▶ Problem requirements: From the data, return each line holding the word "question".

▶ Data:
━━━━━━━━━━━━━━━━━━━━

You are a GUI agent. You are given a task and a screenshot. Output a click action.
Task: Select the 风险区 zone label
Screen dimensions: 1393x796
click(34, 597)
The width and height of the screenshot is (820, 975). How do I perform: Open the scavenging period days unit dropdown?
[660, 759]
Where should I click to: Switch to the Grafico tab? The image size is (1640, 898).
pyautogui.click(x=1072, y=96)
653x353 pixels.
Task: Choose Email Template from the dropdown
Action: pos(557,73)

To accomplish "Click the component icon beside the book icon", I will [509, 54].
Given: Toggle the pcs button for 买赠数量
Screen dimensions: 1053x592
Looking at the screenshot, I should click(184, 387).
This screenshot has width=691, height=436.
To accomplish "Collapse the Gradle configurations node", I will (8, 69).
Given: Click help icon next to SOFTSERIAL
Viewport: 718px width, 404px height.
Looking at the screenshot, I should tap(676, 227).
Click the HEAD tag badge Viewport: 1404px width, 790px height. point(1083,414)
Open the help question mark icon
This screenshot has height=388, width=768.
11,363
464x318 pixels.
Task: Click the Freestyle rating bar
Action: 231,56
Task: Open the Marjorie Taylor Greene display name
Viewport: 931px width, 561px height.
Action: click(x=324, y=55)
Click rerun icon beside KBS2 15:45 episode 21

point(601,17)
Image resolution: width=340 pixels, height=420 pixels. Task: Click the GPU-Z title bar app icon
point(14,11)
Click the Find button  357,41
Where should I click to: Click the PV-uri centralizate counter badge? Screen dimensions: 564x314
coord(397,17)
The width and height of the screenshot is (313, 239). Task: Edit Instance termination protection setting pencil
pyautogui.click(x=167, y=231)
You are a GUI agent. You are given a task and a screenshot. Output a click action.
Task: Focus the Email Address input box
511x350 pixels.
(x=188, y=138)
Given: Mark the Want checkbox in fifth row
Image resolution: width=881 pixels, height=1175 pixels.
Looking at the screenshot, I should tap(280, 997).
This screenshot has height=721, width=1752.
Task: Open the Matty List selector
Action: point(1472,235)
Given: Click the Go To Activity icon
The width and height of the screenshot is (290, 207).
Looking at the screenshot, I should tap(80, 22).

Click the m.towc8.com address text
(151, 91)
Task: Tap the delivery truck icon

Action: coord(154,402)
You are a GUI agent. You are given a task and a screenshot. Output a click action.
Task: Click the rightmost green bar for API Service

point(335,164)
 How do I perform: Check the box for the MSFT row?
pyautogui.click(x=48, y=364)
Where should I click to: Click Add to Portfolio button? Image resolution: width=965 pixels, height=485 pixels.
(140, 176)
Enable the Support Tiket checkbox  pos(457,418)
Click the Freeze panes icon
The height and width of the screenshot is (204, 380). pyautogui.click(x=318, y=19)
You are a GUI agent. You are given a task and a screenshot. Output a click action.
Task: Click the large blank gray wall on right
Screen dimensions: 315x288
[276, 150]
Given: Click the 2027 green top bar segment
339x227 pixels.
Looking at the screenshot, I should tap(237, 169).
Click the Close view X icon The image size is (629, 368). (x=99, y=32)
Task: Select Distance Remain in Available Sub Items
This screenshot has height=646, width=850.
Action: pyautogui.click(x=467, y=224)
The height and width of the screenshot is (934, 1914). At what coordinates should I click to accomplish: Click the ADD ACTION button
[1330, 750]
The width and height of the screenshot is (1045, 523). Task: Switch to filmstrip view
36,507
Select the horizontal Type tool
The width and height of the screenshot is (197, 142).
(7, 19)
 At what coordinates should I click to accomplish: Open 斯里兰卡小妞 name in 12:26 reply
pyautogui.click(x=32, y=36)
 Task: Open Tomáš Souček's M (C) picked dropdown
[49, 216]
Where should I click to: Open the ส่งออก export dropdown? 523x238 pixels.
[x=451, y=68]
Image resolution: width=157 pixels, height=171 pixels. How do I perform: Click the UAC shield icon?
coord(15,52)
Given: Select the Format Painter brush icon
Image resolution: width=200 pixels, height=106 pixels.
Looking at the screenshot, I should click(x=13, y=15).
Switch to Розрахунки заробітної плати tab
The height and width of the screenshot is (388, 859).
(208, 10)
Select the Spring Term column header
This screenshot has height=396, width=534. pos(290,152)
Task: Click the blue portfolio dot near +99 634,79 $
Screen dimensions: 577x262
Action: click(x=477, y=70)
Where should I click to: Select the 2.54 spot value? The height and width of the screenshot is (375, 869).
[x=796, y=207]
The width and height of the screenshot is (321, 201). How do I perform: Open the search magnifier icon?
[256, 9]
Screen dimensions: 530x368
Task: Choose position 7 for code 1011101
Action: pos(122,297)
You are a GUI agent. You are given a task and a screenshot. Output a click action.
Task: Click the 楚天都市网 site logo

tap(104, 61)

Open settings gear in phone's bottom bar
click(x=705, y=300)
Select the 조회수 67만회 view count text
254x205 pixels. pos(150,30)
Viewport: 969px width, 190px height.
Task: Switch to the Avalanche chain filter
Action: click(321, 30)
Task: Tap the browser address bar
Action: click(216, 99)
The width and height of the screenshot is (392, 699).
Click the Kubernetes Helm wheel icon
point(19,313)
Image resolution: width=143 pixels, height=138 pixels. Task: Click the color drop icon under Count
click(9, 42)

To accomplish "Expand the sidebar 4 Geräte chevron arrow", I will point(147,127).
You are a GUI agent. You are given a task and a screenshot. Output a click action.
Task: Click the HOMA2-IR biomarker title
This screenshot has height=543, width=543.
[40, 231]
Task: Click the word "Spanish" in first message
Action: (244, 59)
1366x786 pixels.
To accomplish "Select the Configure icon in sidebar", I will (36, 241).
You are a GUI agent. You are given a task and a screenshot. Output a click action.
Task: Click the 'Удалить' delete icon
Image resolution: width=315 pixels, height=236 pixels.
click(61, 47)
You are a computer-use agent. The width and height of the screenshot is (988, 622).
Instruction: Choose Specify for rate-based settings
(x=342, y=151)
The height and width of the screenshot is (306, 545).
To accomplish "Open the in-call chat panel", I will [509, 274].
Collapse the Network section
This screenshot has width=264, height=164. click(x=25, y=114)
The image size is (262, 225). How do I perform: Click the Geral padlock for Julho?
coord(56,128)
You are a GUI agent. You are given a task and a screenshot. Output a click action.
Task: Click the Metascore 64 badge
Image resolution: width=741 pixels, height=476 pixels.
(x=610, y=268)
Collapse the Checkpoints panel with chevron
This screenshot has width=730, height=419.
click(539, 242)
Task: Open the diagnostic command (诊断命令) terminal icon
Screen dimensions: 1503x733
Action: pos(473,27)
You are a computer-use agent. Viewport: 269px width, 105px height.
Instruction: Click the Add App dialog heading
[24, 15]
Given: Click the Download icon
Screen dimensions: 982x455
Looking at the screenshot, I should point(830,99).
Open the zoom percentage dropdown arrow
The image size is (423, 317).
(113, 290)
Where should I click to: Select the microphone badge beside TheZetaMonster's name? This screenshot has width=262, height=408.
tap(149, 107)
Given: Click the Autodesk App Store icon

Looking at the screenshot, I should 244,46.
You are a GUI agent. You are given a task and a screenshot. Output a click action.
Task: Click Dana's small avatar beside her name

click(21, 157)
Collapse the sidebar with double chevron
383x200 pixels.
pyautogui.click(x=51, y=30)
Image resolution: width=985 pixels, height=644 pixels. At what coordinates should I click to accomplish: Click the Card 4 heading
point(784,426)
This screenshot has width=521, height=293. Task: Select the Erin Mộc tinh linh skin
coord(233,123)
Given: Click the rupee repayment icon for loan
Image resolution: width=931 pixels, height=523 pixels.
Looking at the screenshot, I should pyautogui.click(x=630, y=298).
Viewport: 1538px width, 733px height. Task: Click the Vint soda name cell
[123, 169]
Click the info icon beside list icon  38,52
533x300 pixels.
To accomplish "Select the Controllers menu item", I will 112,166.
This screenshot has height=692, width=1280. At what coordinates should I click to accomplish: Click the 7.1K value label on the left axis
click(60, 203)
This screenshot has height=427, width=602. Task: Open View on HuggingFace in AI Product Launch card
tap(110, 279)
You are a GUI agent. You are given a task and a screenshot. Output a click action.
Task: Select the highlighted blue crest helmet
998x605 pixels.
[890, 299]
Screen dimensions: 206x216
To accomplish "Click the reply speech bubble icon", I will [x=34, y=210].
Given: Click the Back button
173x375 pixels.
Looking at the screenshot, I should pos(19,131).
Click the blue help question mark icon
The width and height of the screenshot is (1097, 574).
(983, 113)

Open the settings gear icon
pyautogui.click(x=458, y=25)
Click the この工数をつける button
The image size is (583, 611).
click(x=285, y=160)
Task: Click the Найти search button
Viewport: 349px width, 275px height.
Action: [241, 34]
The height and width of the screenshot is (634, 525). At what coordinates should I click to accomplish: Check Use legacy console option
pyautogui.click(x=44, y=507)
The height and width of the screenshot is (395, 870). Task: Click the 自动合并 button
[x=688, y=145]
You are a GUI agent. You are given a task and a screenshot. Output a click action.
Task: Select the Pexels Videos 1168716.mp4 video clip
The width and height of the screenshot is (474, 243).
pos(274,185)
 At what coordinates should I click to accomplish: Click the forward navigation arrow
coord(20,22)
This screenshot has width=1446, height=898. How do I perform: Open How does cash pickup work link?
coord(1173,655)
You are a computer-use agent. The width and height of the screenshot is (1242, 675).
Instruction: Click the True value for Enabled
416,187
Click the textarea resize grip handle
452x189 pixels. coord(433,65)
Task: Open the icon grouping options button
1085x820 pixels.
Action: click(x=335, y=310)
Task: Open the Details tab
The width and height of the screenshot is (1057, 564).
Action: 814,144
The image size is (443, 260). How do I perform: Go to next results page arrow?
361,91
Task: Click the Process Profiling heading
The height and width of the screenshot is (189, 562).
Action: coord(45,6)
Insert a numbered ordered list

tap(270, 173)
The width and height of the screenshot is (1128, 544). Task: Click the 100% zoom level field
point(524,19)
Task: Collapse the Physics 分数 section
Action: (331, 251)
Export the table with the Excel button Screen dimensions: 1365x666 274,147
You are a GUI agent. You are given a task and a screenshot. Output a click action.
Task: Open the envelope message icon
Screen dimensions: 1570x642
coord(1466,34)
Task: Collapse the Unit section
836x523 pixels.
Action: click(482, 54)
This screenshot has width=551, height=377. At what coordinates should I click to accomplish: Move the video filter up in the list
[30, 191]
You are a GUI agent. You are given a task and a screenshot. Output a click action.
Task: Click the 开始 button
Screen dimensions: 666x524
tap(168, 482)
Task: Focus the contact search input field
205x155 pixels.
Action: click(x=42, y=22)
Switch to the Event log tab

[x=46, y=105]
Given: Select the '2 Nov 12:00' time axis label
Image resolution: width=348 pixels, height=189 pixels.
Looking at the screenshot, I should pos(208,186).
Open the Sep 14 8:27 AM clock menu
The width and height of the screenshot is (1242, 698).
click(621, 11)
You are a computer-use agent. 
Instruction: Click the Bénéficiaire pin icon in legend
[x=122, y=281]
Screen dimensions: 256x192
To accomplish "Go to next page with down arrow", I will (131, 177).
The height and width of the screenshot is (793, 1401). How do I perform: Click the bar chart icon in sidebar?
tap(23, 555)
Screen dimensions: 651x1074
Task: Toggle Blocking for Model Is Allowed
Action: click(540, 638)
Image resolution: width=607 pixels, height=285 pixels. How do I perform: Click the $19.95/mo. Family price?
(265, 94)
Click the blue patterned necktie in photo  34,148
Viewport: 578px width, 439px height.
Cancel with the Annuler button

━━━━━━━━━━━━━━━━━━━━

▶ Solution to this problem:
Open the help question mark icon
Click the blue help question mark icon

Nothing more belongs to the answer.